The Committee organized on the communist principle "from each according to ability, to each according to need." Unfortunately (with hindsight), the Committee also organized on the capitalist principle of nationalism. Nationalism unites workers with capitalists within a particular country, and disarms workers in the class struggle against their exploiters/oppressors.

In Warsaw, while fighting continued, Army political workers held mass meetings, attended by thousands. One explained:

"You dodge across streets and you hunt up active citizens and the ones that are willing to work. You get them to clearing streets and pulling folks from under fallen houses and cleaning wells. You start with half a dozen members and then you get a chairman and a vice-chairman. Then more people join and you begin to divide into sections."

They distributed food, criticized and evaluated the work and started thousands of house and block committees. "You don't think you are getting anywhere, but when you sum it up like this, you see how much it is," one reflected.

Despite inspiring stories about fighting Nazis, escapes from concentration camps and the volunteer work of rebuilding, Strong, like many she interviewed, embraced both communism and nationalism. She did not see, as we can from her book and from hindsight, how nationalism and a united front with the capitalist bosses would destroy the seedlings of communism in Poland.
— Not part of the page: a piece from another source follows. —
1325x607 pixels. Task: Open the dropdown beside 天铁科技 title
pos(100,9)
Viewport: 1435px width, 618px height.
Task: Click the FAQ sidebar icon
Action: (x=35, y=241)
The Red-led National Committee of Liberation planned - with the Soviet Union's blessing -- to unite with the Polish capitalist government-in-exile in London. Though these capitalists opposed the Soviet Union before the war, and their army attacked anti-fascist partisans, the Committee thought it had to compromise with these enemies. They disastrously handed over the hard-won gains to a Provisional Government of National Unity.

Strong doesn't say what happened to the grass-roots organizations. She mentions that Poland's industrial base (the coal mines, steel mills and shipyards) would be government-run. Though called "socialist" on that basis, the capitalist-led National Unity government guaranteed that workers were never in control. Poland therefore was never in any sense communist. It was state-capitalist from the start and run primarily by the capitalists.

PLP has different goals. Imperialism's endless wars and inability to manage or prevent catastrophes create the need and the opportunity. In war-torn and devastated cities -- from Baghdad to New Orleans -- we'll organize people around communism, not nationalism or socialism. Workers, armed and organized, will take control of housing, food and the entire means of production. There will be no coalitions with our class enemies or building of socialism: we will fight for workers' power. "From each according to commitment, to each according to need" will not be a temporary emergency measure, but the basis of a fierce struggle for an enduring communist society.